* _ACTIVITY_
The lines needed are those below that contain the word "Ameba"; copy each one.

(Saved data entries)
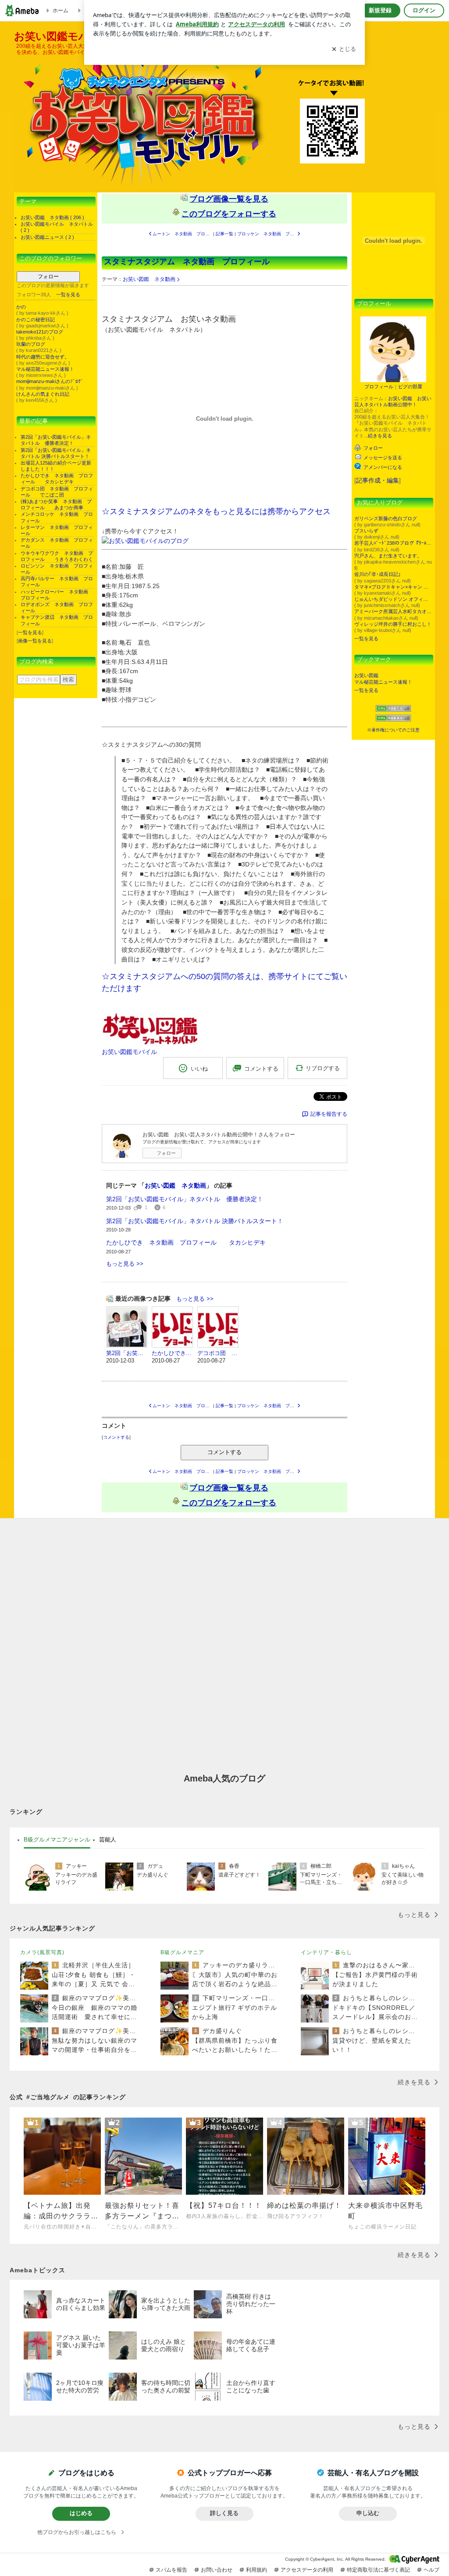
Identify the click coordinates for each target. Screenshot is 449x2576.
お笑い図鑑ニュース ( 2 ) (47, 237)
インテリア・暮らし (326, 1952)
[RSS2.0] (393, 719)
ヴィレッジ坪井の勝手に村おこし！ (392, 624)
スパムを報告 (171, 2570)
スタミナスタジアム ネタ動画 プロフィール (194, 261)
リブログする (323, 1068)
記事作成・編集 (377, 480)
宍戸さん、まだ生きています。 (388, 555)
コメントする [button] (261, 1068)
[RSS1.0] (393, 710)
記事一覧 (224, 233)
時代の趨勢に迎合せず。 (42, 356)
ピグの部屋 (410, 386)
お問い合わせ (216, 2570)
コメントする (224, 1452)
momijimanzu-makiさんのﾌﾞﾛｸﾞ (49, 381)
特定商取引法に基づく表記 (378, 2570)
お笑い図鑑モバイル (129, 1051)
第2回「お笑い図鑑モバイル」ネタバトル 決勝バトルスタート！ (194, 1220)
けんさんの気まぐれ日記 (42, 394)
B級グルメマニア (182, 1952)
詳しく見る (224, 2513)
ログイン (424, 10)
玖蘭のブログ (30, 344)
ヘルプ (431, 2570)
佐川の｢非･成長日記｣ (377, 574)
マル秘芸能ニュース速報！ (45, 369)
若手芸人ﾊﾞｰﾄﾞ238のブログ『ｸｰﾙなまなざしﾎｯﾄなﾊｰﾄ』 (393, 543)
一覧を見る (68, 294)
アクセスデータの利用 (307, 2570)
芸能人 (107, 1839)
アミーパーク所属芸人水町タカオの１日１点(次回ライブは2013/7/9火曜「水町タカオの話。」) (393, 611)
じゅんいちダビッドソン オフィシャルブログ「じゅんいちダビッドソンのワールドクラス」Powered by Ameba (393, 599)
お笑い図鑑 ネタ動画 (149, 279)
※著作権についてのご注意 (393, 729)
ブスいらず (366, 530)
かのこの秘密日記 (35, 319)
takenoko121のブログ (39, 331)
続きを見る (380, 435)
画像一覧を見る (35, 640)
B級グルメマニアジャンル (57, 1839)
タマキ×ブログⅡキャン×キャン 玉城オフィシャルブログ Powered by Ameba (393, 586)
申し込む (367, 2513)
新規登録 (380, 10)
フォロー (48, 276)
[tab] (57, 1840)
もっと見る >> (124, 1264)
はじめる (81, 2513)
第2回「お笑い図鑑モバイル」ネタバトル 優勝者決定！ (184, 1199)
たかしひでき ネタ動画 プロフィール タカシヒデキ (186, 1242)
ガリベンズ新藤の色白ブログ (385, 518)
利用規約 (256, 2570)
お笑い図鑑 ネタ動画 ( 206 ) (52, 217)
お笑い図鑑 (366, 675)
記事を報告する (328, 1114)
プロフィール (378, 386)
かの (21, 306)
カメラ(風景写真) (42, 1952)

* _REPLY TO THE EXERCISE_
じゅんいちダビッドソン オフィシャルブログ「じゅんいちダビッドソンのワールドクラス」Powered by Ameba (393, 599)
タマキ×ブログⅡキャン×キャン 玉城オフィシャルブログ Powered by Ameba (393, 586)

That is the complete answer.